2001: The Final Season: Fathers, Sons, and One Last Season in a Classic American Ballpark, Tom Stanton
2002: Shut Out: A Story of Race and Baseball in Boston, Howard Bryant
The first of two CASEYs for Howard!
2003: Moneyball: The Art of Winning an Unfair Game, Michael Lewis
The book that changed everything.
2004: Ted Williams: The Biography of an American Hero, Leigh Montville
My hero, Leigh Montville!
2005: Luckiest Man: The Life and Death of Lou Gehrig, Jonathan Eig
Wow, there have been some really great baseball biographies—this is one of my favorites.
2006: A Game of Inches: The Game on the Field and the Game Behind the Scenes, Peter Morris.
Just a towering book that I use every time I have a question about baseball history.
2007: The Soul of Baseball: A Road Trip Through Buck O’Neil’s America, Me!
2008: We Are the Ship: The Story of Negro Leagues Baseball, Kadir Nelson
Kadir is an absurdity, a brilliant artist, a brilliant writer, a brilliant person in every way. Nobody should be given so many gifts.
2009: Satchel: The Life and Times of an American Legend, Larry Tye
A terrific book… special mention should made of how the CASEYs have celebrated the Negro leagues through the decades.

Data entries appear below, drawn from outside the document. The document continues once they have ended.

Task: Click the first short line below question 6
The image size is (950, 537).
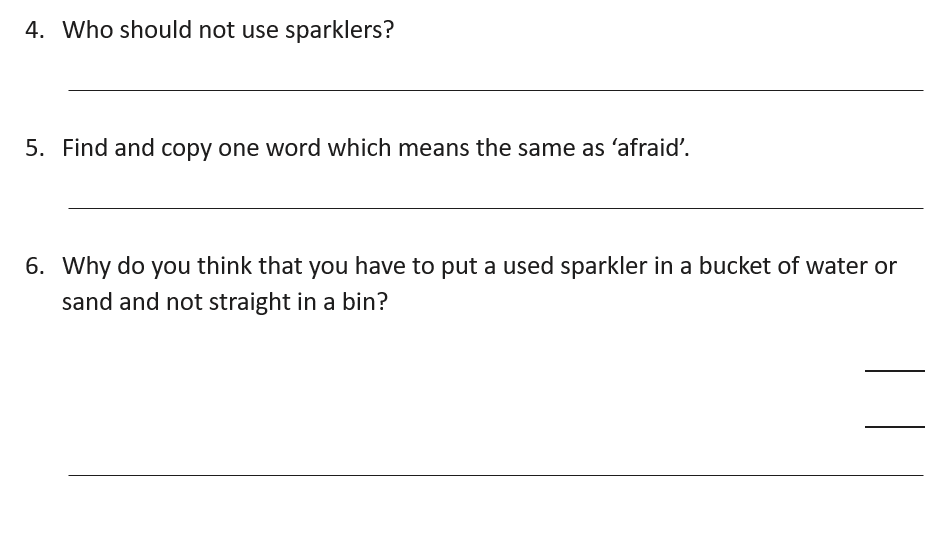Action: click(895, 370)
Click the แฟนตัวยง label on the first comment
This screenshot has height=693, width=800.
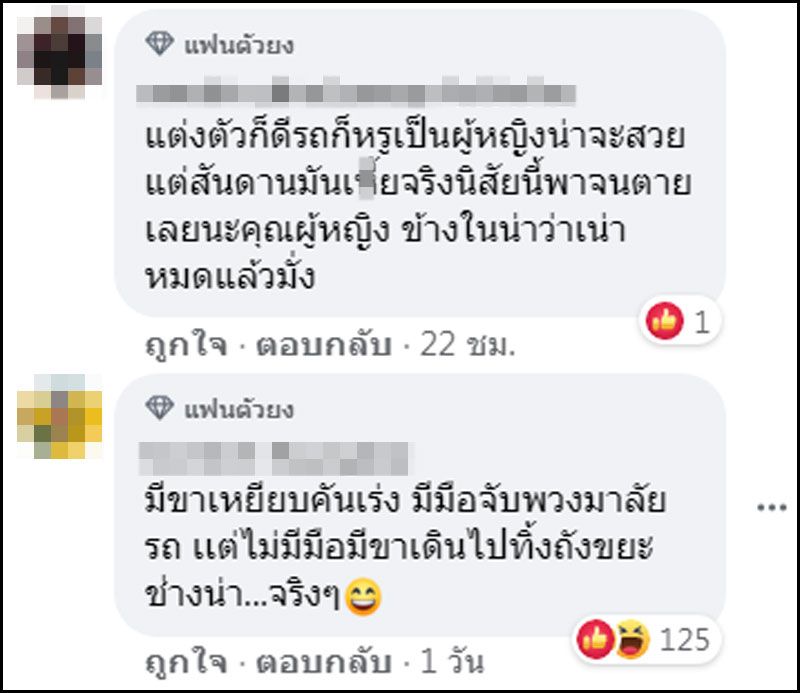point(239,45)
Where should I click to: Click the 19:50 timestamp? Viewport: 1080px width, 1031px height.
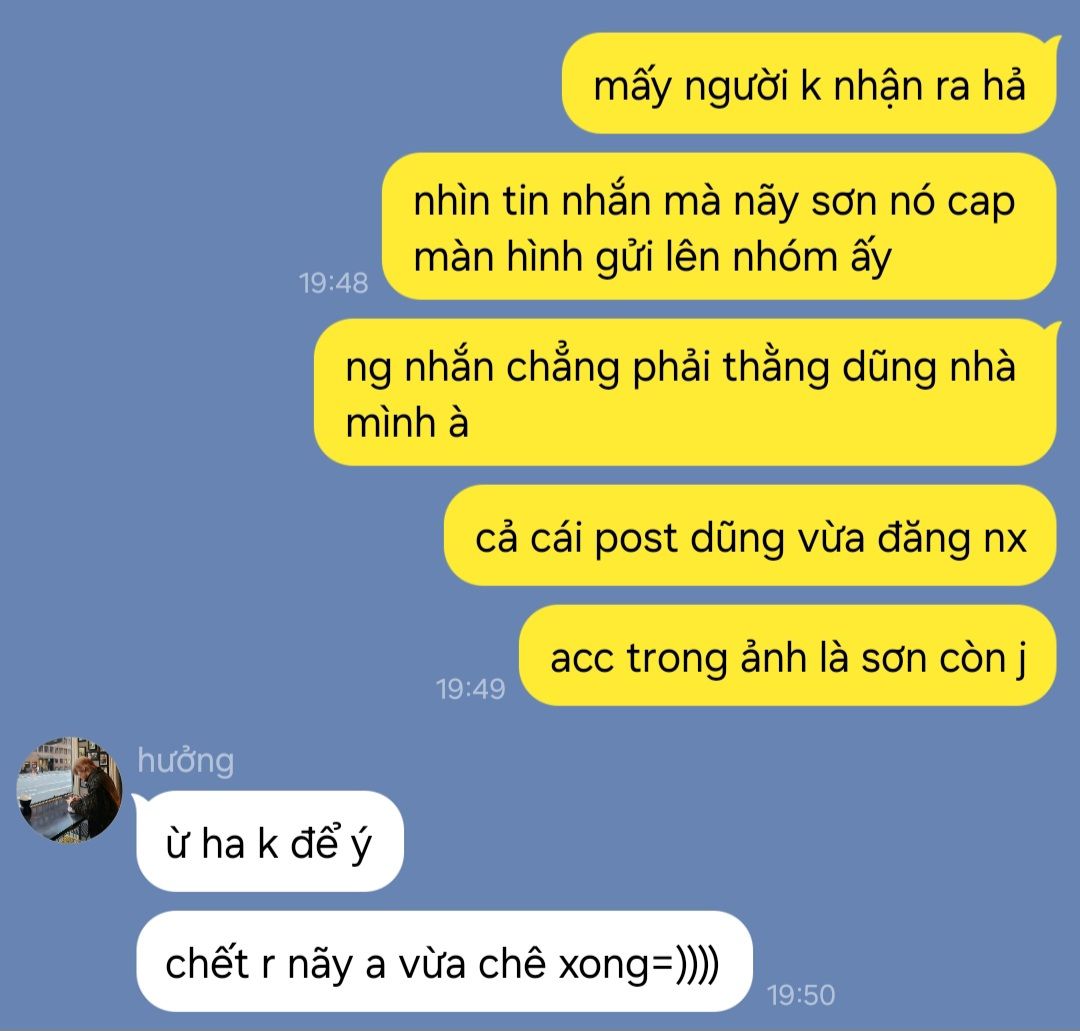coord(800,995)
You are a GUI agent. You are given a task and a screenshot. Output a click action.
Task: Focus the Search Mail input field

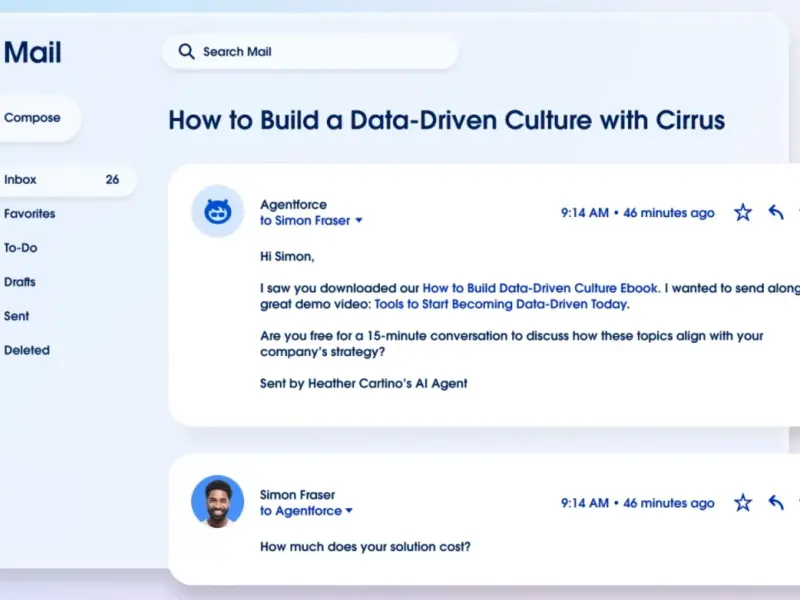coord(320,52)
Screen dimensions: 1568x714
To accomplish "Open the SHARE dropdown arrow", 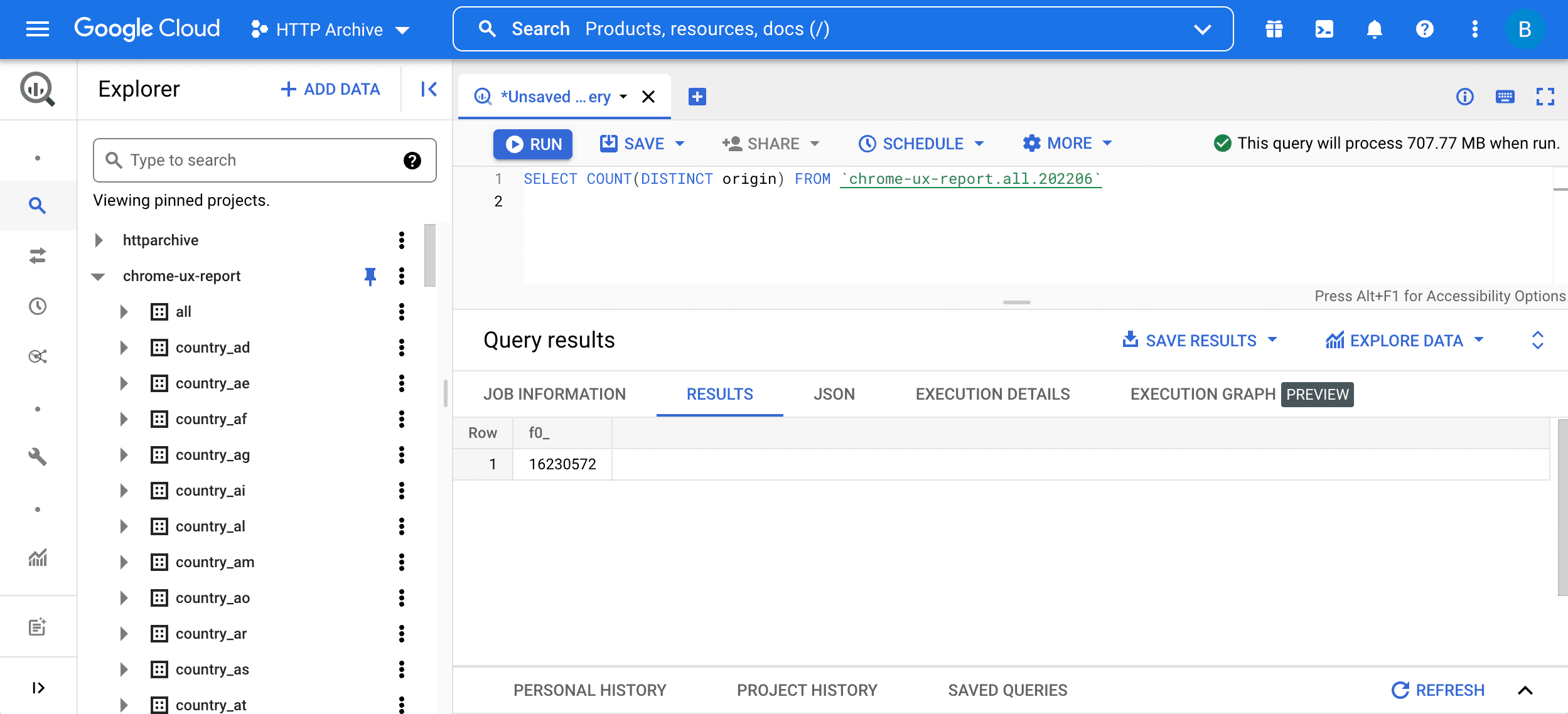I will tap(815, 143).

2010: The Last Hero: A Life of Henry Aaron, Howard Bryant
So many good baseball books come out each and every year—this year also had my friend Mike Vaccaro’s The First Fall Classic.
2011: 56: Joe DiMaggio and the Last Magic Number in Sports, Kostya Kennedy
Kostya has also won three CASEY awards. He’s magnificent. Special mention this year for Dick Perez’s The Immortals, a collection of his artwork. Dick was the artist of the Donruss Diamond Kings, and I’ve been helping with a documentary that will be coming out on his life.
2012: Bill Veeck: Baseball’s Greatest Maverick, Paul Dickson
2013: Heart of a Tiger: Growing Up with My Grandfather, Ty Cobb, Herschel Cobb
The first of two CASEY award-winning Cobb books that tried to right the damage done by Al Stump’s bitter book.
2014: Pete Rose: An American Dilemma, Kostya Kennedy
A really good new Pete Rose book is coming out this year, Keith O’Brien’s Charlie Hustle (the audiobook will be narrated by our own Ellen Adair!). Pete Rose is baseball’s inexhaustible subject.
2015: Ty Cobb: A Terrible Beauty, Charles Leerhsen
I think this book did more to change the narrative about Cobb than any other.
2016: The Last Innocents: The Collision of the Turbulent Sixties and the Los Angeles Dodgers, Michael Leahy
2017: Casey Stengel: Baseball’s Greatest Character, Marty Appel
Marty’s second CASEY!
2018: Power Ball: Anatomy of a Modern Baseball Game, Rob Neyer
So many of Rob’s books were CASEY-worthy.
2019: Oscar Charleston: The Life and Legend of Baseball’s Greatest Forgotten Player, Jeremy Beer
The first book about the player Buck O’Neil called the greatest he ever saw.
2020: How Baseball Happened: Outrageous Lies Exposed! The True Story Revealed, Thomas W. Gilbert
2021: The Baseball 100, Me!
2022: True: The Four Seasons of Jackie Robinson, Kostya Kennedy
2023: Why We Love Baseball, Me!





Feels like next year's winnner ... oh, I dunno, lets say Ellen Adair for collection "137 Haikus About JT Realmuto" will need to go full Paul Simon: "I'd like to thank Joe Posnanski for not writing a baseball book this year"
Interesting that they never went with another novel! The Art of Fielding (Chad Harbach, 2011) was a quite good baseball novel that did some things I’d never seen a baseball book do.